The code was mostly fine for the ARMA(0,0)/ARIMA(0,1,0) as long as it had a constant. Things got more difficult when there were literally no parameters in the model, but the primary fix was just to make sure the likelihood can handle this case correctly.

I used a hack to get around the printing of the parameters in summary() since it assumes any model will have len(parameters)>0. This (should) can be fixed in the SummaryTable code rather than in the high level function where I have put it for the time being.

Similarly, OLS should be able to return results when there are no regressors, since this is just a model where all coefficients have been restricted to be 0.

The more useful stuff of the parameterless model are things like information criteria, log-likelihood and predictions. Not that these aren't usually simple to compute, but to ensure that they are coherent with everything that is produced by a model that is not-parameterless. Suppose, for example, that ARIMA uses a scaled log-likelihood that didn't include the log(2*pi) term while OLS did - this would create a challenge to use different models.

Finally, since parameterless models often overlap with other parameterless models (but don't once parameters are introduced), this provides a stringent cross-model sanity check.

@bashtage
Contributor

Can you try to avoid a bit the reformatting from the changes, it makes it very difficult to see what you actually do.
For Eclipse/pydev I had to turn off any automatic formatting because it was changing too many things around. The only thing I kept was remove trailing whitespace.

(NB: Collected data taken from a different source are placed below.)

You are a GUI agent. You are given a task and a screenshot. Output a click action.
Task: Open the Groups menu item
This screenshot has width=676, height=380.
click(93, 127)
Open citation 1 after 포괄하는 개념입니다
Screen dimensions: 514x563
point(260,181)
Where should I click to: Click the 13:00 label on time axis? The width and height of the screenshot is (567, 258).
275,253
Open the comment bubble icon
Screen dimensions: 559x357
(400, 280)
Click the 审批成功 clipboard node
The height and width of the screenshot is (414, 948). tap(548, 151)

Yeah, I can see that. I actually started without letting it clean up the code, but in a really large source file uneven formating really makes more it difficult to read code (even when I wrote it in the past). There were also a non-trivial number of things like unused imports and unused local variables that made it harder to read.

@bashtage
Contributor

I reverted most non-essential changes so it is quite a bit easier to see what's changed. I think 2 or 3 deep changes, mostly to handle empty parameters when estimating the model, could accomplish this on a general basis (and then on a tiny number of a model-specific basic)

@josef-pkt
Member

Some thoughts on this, while trying to figure out what this would mean in other models:

A parameterless OLS doesn't have any "model" y = nan + epsilon.
What we actually do have use cases for, are models with fixed, not estimated parameters. (For example at some point we had the discussion how to reuse predict or forecast from the model and results instances without estimating the model. For some features of TSA we have the Process classes.)

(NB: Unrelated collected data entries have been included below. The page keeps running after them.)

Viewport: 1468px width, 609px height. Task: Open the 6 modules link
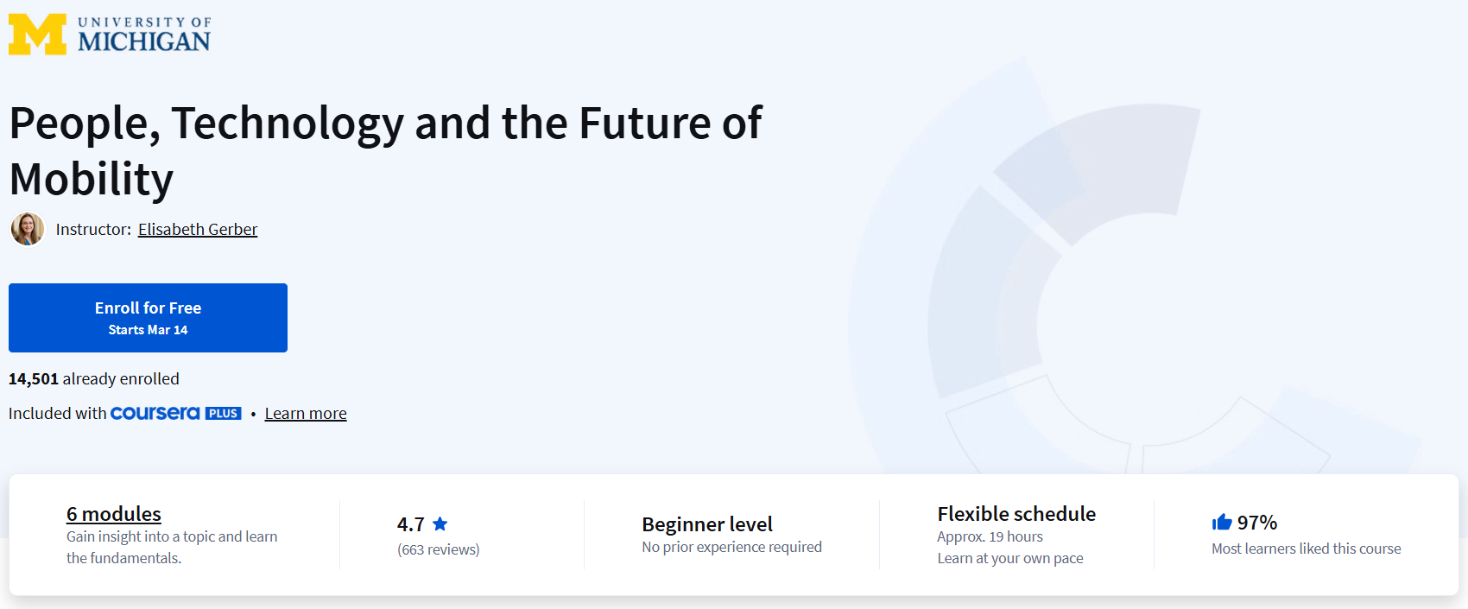click(x=114, y=514)

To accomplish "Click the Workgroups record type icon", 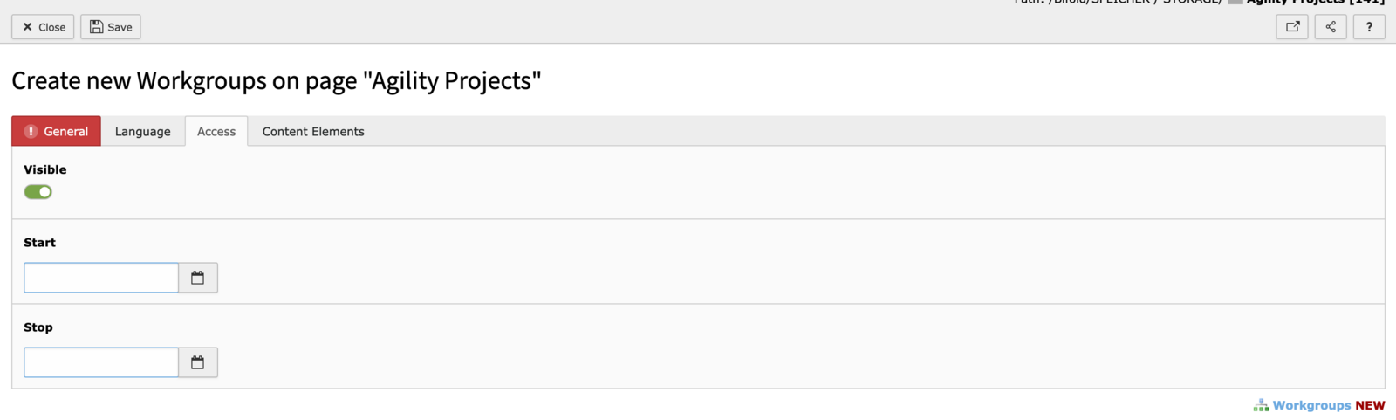I will 1261,405.
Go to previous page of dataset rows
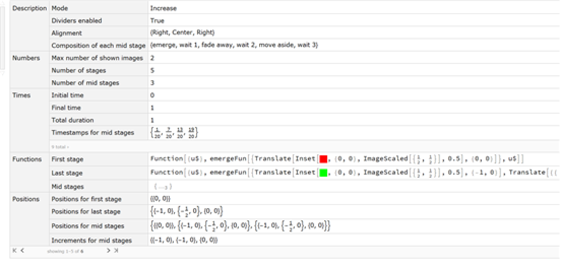 click(x=22, y=251)
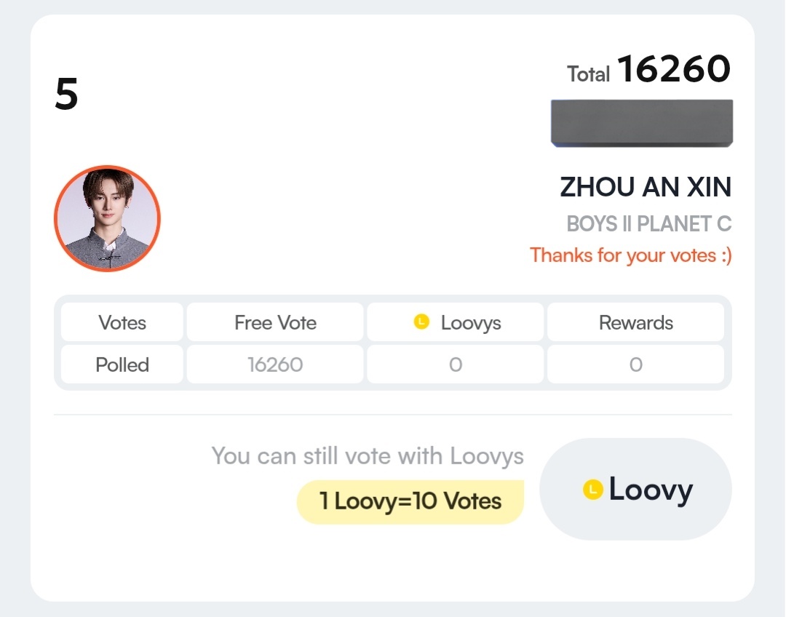This screenshot has height=617, width=786.
Task: Click the Free Vote count 16260 cell
Action: [x=275, y=365]
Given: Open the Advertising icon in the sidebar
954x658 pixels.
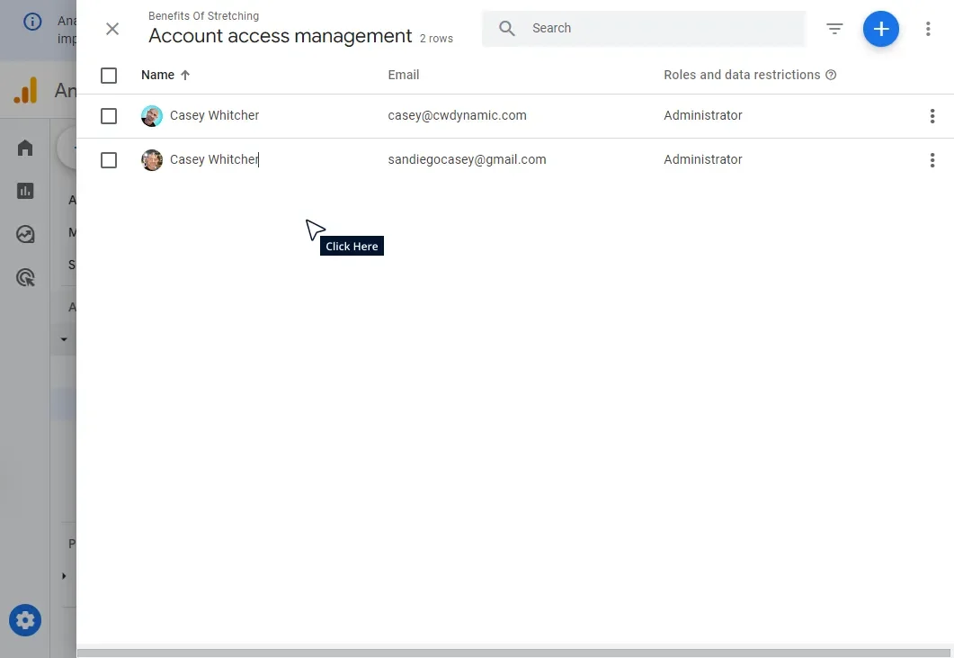Looking at the screenshot, I should tap(24, 276).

The "parameterless" OLS model, AFAICS, is just a model with a constant or other exog with params = zeros.
In the same way, a ARMA(0, 0) or ARIMA(0, 1, 0) is the same as an ARMA(1, 0) or ARIMA(1, 1, 0) or ARMA(1, 1) or ARIMA(1, 1, 1) with the lag coefficients fixed at zero.
We don't need to handle empty parameters, we just set them to zero and we can reuse the current loglike to calculate for example the LikelihoodRatioTest.

Similar if ARIMA(0, 1, 0) has a constant, trend or other exog, then we can just use OLS to estimate the parameters, concatenate some zeros, and we have a valid ARIMA(1,1,1) model, not for the estimation but for all other parts, llf, predict, and so on.

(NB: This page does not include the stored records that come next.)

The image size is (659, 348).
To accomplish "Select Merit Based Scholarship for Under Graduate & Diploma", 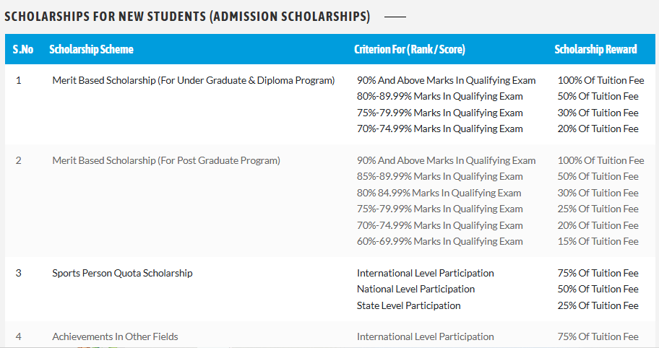I will pos(194,80).
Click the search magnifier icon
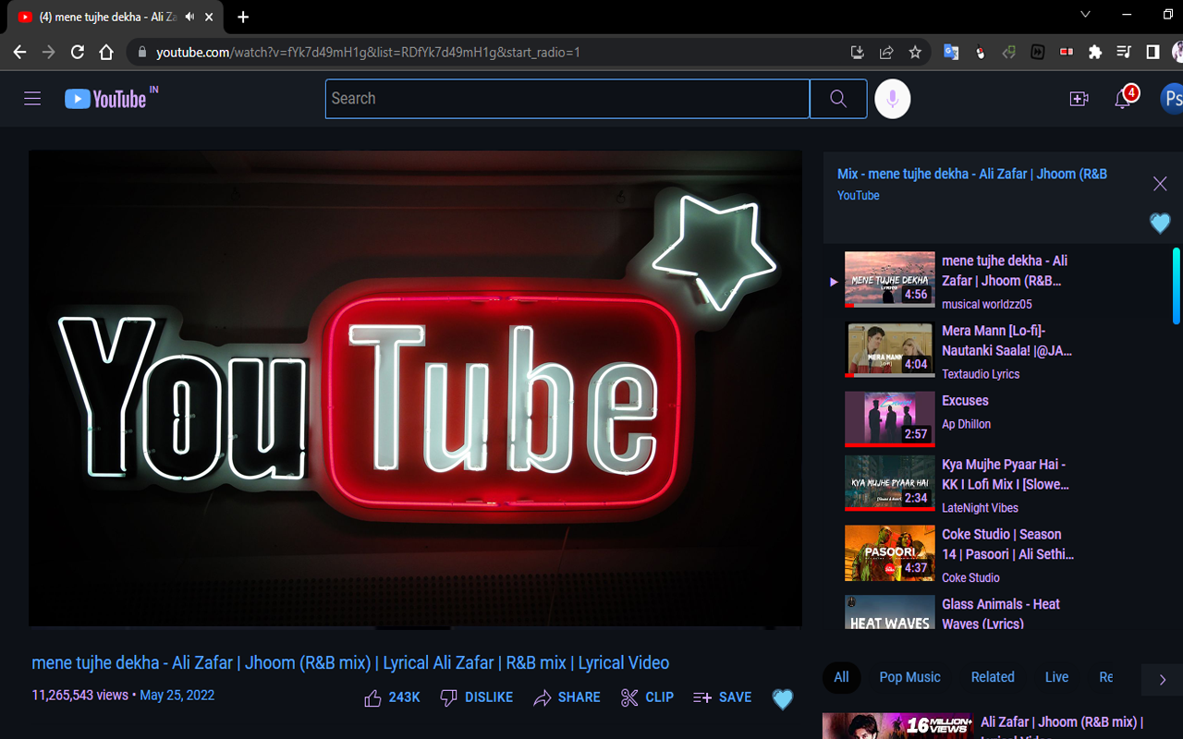The height and width of the screenshot is (739, 1183). click(837, 98)
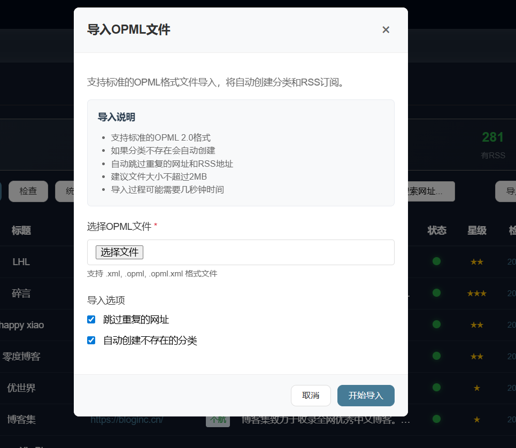Click the 搜索网址 search field
Screen dimensions: 516x448
click(428, 191)
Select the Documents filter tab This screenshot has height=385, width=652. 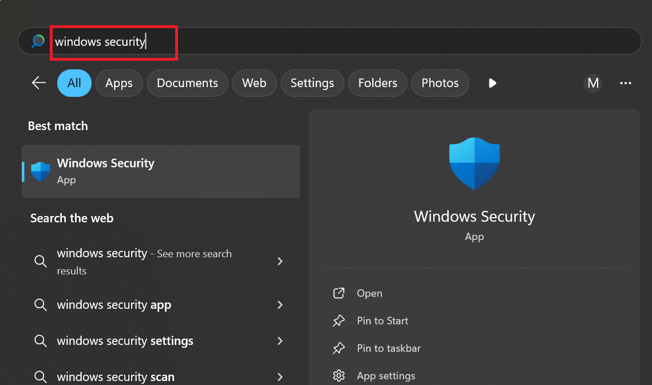pos(187,83)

The only direct non-estimation loglike that might be similar is the saturated likelihood that is used in the deviance calculations in GLM. But that is explicitly coded for each case.

@bashtage
Contributor

I don't think the model is y = nan + eps, but is instead y = eps.

The difficulty I see with a 0 parameter is that these will need a special case in each model to first set the parameter, and then to forget the parameter (and possibly its standard error, the covariance matrix, information criteria, etc). This seems like it may be more complex than evaluating the model with params = array([]).

Similar if ARIMA(0, 1, 0) has a constant, trend or other exog, then we can just use OLS to estimate the parameters, concatenate some zeros, and we have a valid ARIMA(1,1,1) model, not for the estimation but for all other parts, llf, predict, and so on.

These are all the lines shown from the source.